The speaker has found a new favorite model that surpasses the Juggernaut variants in their opinion.

The new model has been trained further than Juggernaut and has more input images.

The speaker values realistic images and believes the new model gets them closer to achieving true realism.

The model uses over 10,000 hand-captioned and tagged images for training, which helps with accurate prompting and training data.

The model has been tested thoroughly by the speaker, who has had access to it for quite some time.

The speaker mentions that the model is paid for and sponsored but emphasizes that their positive opinion is genuine.

The model is trained for all art styles and realism with a 4K data set.

The average model uses 1,000 to 2,000 training images and 1.8 million training steps, whereas the new model has even more extensive training.

The speaker demonstrates the model's capabilities by generating various images with different prompts and styles.

The speaker notes that specific prompts, like 'sunglasses at night,' can produce interesting and creative results.

The speaker discusses the importance of human-tagged training data in reducing potential errors from computer tagging.

The new model does not require a refiner and is capable of producing high-quality images straight out of the box.

The speaker shares tips on how to improve prompts and achieve better results, such as specifying eye colors or adjusting the clip skip value.

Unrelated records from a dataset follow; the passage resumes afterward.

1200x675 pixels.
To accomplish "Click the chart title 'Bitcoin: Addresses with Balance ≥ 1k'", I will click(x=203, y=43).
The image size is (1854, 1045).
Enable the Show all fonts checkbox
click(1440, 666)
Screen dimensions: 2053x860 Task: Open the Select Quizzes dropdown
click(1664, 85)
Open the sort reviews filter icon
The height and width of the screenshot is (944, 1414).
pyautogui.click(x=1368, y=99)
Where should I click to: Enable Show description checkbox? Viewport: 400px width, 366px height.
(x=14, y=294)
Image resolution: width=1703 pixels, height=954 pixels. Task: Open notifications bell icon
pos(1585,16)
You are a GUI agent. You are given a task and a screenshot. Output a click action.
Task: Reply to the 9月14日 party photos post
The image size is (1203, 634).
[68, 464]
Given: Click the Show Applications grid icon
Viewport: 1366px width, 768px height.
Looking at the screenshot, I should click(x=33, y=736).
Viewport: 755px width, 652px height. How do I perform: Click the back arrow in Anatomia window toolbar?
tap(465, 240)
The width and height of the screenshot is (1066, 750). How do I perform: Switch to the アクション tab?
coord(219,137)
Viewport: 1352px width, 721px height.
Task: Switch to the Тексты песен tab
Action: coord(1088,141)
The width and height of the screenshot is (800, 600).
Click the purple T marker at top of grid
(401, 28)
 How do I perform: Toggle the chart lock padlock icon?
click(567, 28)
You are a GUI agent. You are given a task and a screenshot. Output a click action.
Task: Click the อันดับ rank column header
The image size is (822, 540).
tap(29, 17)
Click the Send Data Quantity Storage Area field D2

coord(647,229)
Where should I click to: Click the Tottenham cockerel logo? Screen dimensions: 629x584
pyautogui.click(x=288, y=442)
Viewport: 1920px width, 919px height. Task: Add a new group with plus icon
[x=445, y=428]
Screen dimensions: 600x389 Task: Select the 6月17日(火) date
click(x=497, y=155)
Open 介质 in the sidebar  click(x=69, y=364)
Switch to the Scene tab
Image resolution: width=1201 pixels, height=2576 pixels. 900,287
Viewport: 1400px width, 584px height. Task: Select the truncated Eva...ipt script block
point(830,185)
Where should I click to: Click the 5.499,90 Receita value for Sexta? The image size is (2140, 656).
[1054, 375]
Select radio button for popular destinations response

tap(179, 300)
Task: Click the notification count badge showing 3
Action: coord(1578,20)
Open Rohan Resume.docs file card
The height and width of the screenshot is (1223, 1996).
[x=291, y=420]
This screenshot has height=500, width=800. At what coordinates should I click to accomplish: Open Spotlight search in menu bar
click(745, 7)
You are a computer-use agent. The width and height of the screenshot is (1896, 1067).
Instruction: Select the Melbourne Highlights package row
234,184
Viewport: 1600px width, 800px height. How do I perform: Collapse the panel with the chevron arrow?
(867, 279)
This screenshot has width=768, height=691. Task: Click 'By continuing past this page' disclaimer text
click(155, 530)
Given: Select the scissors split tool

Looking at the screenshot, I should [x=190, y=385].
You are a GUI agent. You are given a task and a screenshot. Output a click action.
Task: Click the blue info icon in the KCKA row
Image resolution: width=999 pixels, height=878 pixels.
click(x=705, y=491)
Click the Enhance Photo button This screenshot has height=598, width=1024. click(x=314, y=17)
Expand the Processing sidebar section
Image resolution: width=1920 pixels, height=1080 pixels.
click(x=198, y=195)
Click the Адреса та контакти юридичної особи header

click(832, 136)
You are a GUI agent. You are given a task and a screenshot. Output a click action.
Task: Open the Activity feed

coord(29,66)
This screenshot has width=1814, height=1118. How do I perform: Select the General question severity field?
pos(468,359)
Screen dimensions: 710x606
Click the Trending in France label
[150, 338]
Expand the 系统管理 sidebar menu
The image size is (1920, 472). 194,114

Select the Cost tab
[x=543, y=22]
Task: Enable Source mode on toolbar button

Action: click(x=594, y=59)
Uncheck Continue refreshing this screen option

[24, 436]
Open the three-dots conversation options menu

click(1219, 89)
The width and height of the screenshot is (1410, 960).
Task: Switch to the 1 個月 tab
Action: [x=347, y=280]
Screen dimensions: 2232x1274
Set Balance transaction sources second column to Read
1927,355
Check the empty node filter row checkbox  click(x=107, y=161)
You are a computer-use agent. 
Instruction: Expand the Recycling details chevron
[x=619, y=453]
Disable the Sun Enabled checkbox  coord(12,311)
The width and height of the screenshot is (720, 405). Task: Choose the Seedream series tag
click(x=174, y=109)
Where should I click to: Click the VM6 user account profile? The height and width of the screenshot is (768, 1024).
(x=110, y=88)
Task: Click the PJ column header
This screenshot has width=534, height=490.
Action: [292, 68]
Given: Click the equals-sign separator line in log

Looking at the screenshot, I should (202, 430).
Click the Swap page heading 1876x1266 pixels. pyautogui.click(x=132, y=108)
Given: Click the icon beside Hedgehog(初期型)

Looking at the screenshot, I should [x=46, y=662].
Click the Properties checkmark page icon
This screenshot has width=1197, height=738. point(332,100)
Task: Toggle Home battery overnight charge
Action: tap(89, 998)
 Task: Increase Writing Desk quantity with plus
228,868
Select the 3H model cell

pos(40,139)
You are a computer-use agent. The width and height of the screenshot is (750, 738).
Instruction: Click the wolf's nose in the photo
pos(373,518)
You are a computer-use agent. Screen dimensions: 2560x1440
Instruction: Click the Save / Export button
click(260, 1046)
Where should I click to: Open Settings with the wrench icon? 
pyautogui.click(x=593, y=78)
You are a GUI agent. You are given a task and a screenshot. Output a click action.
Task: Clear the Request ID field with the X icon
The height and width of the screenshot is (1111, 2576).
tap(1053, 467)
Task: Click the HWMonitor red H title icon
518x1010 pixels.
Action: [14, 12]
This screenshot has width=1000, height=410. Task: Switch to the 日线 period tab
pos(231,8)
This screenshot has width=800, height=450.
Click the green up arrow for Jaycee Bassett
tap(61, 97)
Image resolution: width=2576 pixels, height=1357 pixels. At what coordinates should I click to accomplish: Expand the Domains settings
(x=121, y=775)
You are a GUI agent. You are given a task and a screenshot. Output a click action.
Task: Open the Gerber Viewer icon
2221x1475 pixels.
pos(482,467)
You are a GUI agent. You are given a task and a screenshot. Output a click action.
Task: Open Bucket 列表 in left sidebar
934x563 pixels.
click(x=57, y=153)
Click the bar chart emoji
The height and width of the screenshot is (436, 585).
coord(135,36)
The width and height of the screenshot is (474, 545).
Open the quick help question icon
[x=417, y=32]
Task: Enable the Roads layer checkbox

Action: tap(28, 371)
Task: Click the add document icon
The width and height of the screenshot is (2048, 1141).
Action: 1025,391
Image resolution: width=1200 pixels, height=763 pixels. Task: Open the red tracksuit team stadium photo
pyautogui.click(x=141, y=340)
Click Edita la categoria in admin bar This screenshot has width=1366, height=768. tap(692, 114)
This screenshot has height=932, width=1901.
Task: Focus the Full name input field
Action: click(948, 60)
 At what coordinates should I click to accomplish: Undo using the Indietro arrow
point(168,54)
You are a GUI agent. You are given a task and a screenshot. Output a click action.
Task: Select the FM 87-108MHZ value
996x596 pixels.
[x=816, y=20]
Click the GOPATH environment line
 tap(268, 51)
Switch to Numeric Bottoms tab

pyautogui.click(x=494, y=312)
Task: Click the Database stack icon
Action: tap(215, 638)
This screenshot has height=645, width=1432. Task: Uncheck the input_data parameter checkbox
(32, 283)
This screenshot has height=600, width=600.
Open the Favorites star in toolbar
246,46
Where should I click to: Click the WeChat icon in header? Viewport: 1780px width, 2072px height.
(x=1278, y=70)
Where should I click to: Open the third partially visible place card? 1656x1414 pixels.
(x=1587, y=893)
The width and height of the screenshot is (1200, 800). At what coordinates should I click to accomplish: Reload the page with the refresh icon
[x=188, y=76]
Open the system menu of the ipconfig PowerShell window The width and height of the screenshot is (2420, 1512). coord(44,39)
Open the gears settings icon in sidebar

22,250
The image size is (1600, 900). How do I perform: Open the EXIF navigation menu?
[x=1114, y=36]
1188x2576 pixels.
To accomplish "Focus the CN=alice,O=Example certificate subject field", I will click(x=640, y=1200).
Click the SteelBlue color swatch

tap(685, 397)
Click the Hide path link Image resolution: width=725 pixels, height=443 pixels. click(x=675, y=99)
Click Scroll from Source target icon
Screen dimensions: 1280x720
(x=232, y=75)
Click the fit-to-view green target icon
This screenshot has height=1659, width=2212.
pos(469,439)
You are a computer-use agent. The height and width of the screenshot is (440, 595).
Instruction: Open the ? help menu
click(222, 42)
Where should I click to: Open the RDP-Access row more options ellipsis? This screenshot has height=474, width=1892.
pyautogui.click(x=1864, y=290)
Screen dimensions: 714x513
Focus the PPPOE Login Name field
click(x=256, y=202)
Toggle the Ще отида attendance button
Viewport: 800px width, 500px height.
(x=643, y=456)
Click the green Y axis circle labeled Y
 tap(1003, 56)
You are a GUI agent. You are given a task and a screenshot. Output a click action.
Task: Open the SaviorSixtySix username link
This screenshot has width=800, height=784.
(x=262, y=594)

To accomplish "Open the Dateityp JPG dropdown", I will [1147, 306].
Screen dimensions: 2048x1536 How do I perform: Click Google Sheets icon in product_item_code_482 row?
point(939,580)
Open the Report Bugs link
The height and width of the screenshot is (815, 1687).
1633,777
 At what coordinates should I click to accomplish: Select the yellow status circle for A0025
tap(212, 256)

The speaker compares the new model's output to other models like Juggernaut and dream shaper, noting the differences in saturation and realism.

The speaker concludes that the new model, Think Diffusion, provides a very realistic experience without an overly saturated plastic feel.

The speaker invites feedback and suggestions from the audience, showing openness to exploring other models.

The speaker emphasizes the preference for a cinematic, more realistic style, and shares their satisfaction with the model's performance.